Хлопнула дверь вагонного тамбура. Терентий в полушубке ворвался внезапно, возбужденный, сияющий:
— Спутник летит, Оля, одевай Настеньку! Идем спутник смотреть!
Ей захотелось его поцеловать, именно вот такого, порывистого, озаренного вспышкой мальчишеской восхищенности. Понимая, что время дорого, она быстро одела дочь, блаженно игравшую с кошкой на полу, и они вышли прямо в ночь, к звездам. Черная осенняя степь, беззвучная и настороженная, лежала за порогом. Яркие крупные звезды точно слезились от напряжения, пытаясь передать им — людям — какую-то важную космическую весть. И в россыпи этих замерших на миллиарды лет светил неспешно двигалась, словно толчками, крохотная живая звездочка, рукотворное чудо, как будто оставляя позади себя невидимый след и вызывая учащенное сердцебиение. Становилось страшно за нее там — в холодном беспредельном пространстве. Так самой Оле бывало страшно за дочь, в одиночку боровшуюся по ночам с болезнями. И тогда, всматриваясь в полузакрытые в бреду милые глазенки, заливаемые потом и слезами, слушая надрывный кашель, она ощущала близость иного мира, лишь только краем соприкасавшегося с ней, но живущего по неизвестным трепетным законам…

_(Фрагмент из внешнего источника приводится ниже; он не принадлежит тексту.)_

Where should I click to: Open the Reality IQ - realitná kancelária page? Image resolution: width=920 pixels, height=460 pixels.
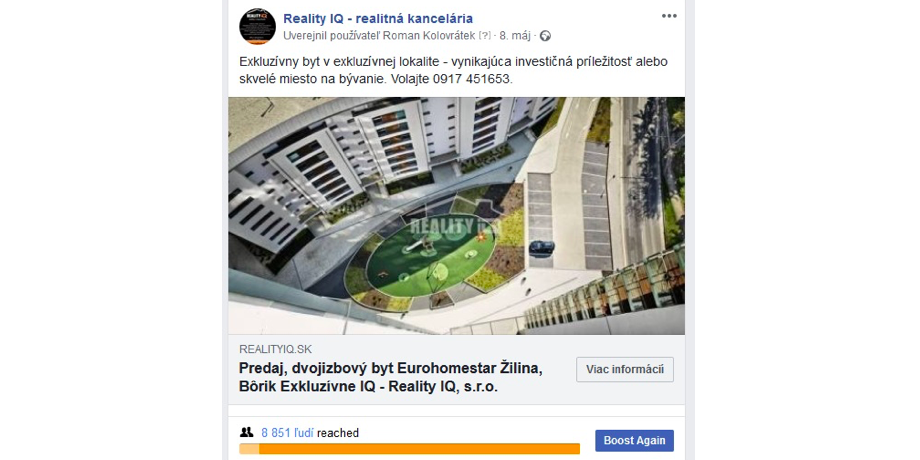378,18
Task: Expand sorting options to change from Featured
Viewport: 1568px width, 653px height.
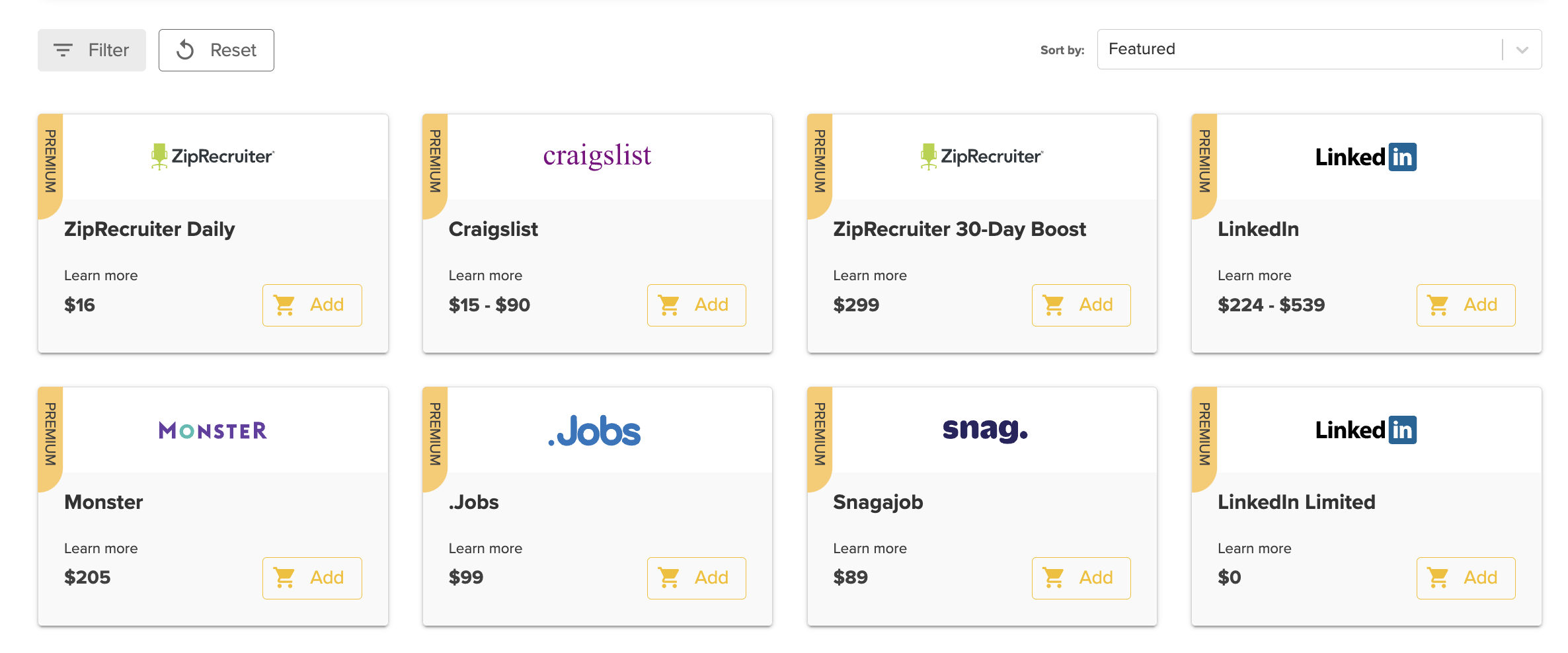Action: [1522, 49]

Оля прильнула к плечу мужа, взявшего на руки дочь, и они долго молча стояли… И уже не мелкой и будничной казалась им собственная неустроенная жизнь. У них было будущее, летевшее над ними в образе стального блестящего шарика. И было оно изумительным и прекрасным…
— Как ангел летит, — услышали они позади себя тихий голос Власьевны, и оба, не сговариваясь, молча улыбнулись в темноте.

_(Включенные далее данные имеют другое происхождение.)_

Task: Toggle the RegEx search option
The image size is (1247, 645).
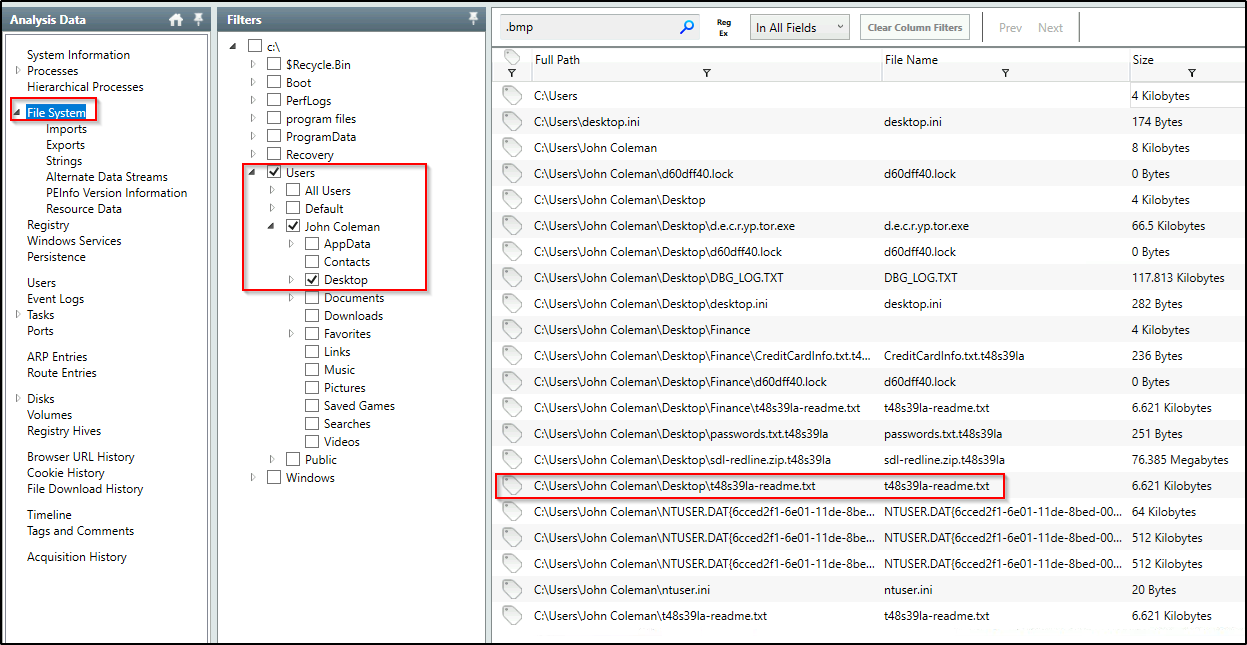Action: [723, 26]
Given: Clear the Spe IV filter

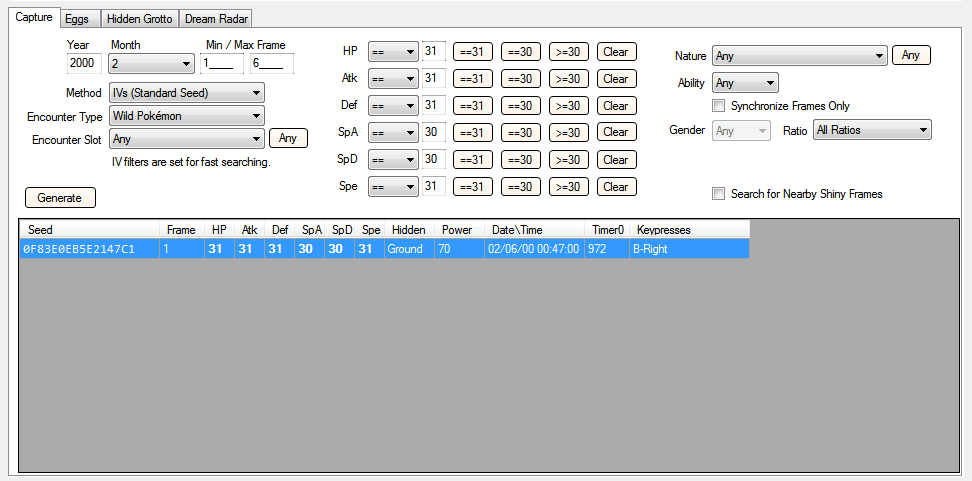Looking at the screenshot, I should [615, 187].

VII«Как это ни печально, но я чувствую себя последним вольнодумцем некогда блестящей эпохи», — говорил с самим собой Богоявленский, слушая в эфире сквозь далекий шум помех рождественскую службу. Густой бас дьякона будоражил его воображение, и он воочию, казалось, видел облаченных в ризы и епитрахили священников, блеск золоченых кадил с дурманящим сладким запахом ладана, печально-возвышенные лица певчих, внимающих чутким пальцам регента. Он созерцал в мечтательном воображении торжественный иконостас с витыми позолоченными стеблями колонн, одеяния апостолов и задумчивые глаза архангелов с синеватым отблеском неземной печали. Сладкое оцепенение охватывало его, отпускало боль обиды, которая, тщательно скрытая, жила в нем, не прощая глумления, совершенного над ним…

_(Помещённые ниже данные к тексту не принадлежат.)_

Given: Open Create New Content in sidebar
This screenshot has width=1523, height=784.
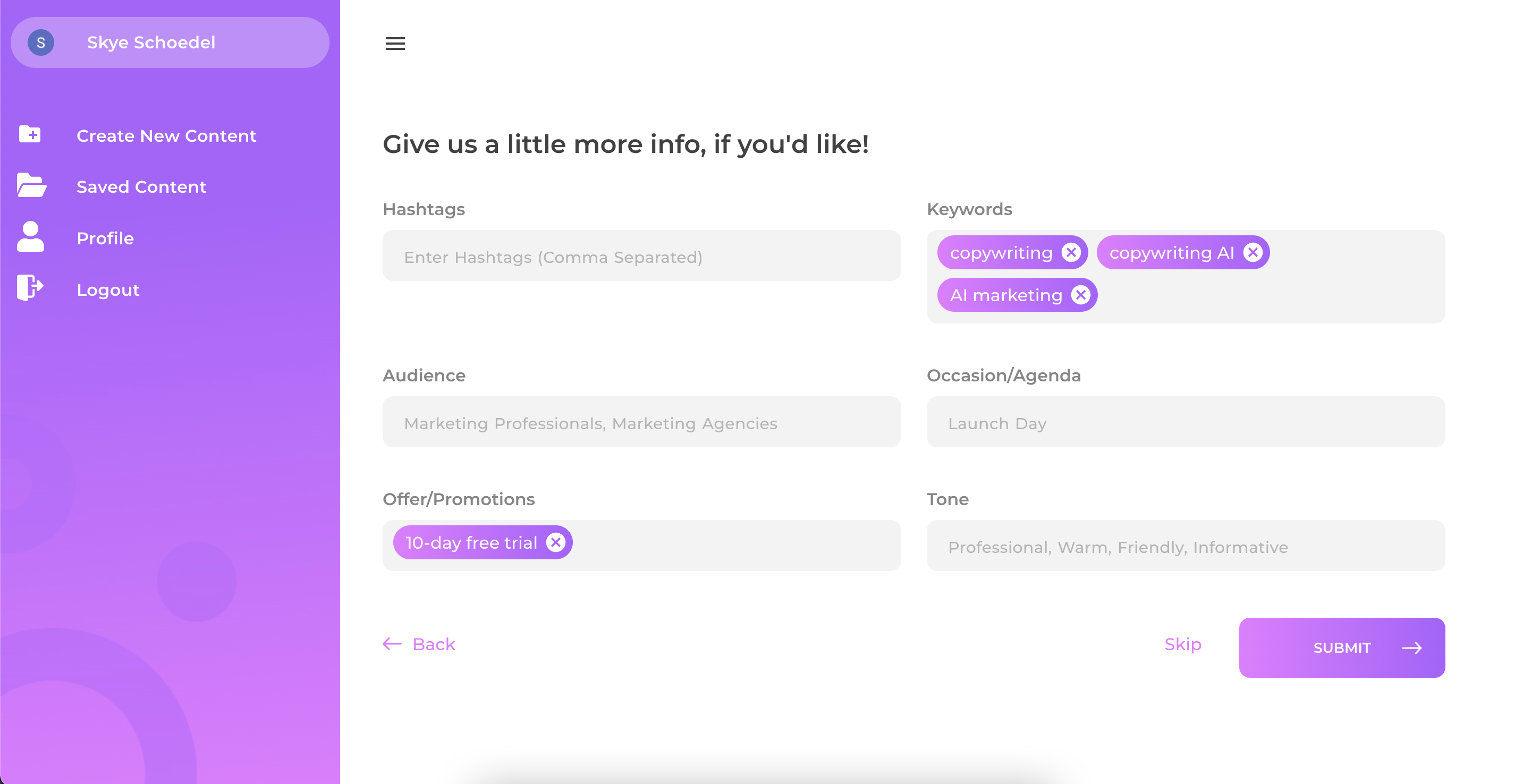Looking at the screenshot, I should point(166,136).
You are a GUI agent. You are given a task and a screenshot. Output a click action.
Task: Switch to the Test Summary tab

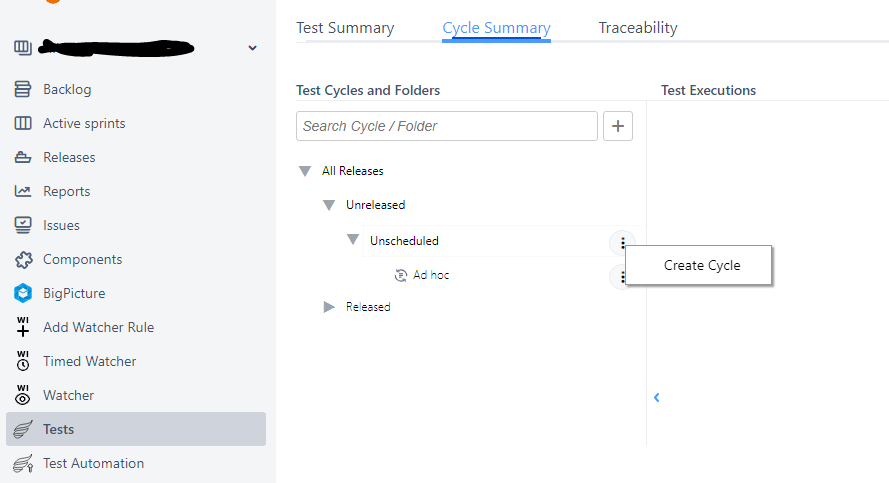[x=345, y=28]
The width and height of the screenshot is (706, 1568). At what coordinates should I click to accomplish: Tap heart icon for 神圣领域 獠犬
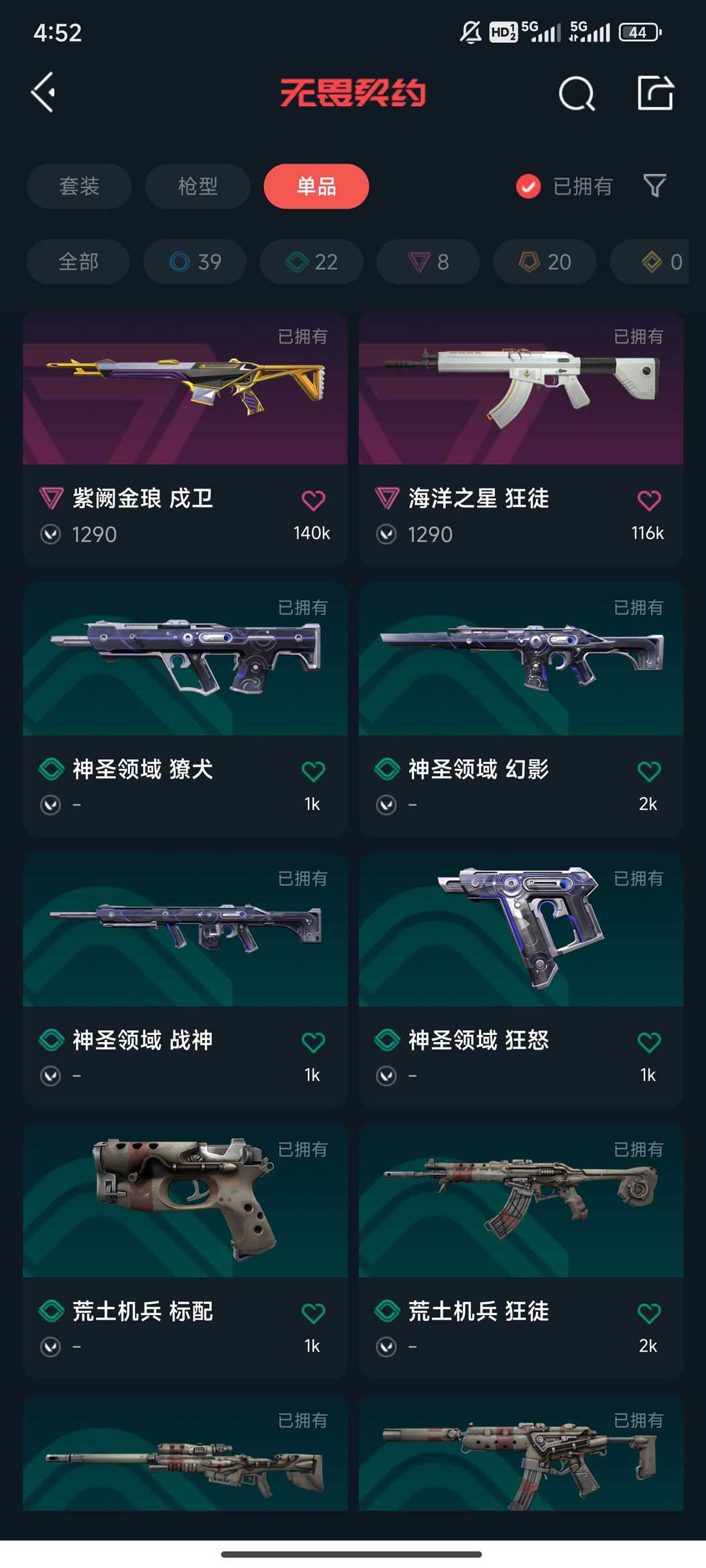tap(313, 772)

Старик сидел, опьяненный красным вермутом с корицей, который подогревал на манер китайцев и пил медленными тягучими глотками. Ноги его покоились в войлочных туфлях, а мерзнувшая голова откинулась на спинку кресла, туда, где лежала неизменная, вышитая матерью салфеточка с материнским вензелем — единственное, что ему удалось пронести через годы. Радио еще работало, когда он заснул, и Устинья, неслышно войдя, заботливо прикрыла ему ноги теплой шалью из козьего пуха. Почуяв тепло, старик пробормотал по-французски что-то, и снова погрузился в сон.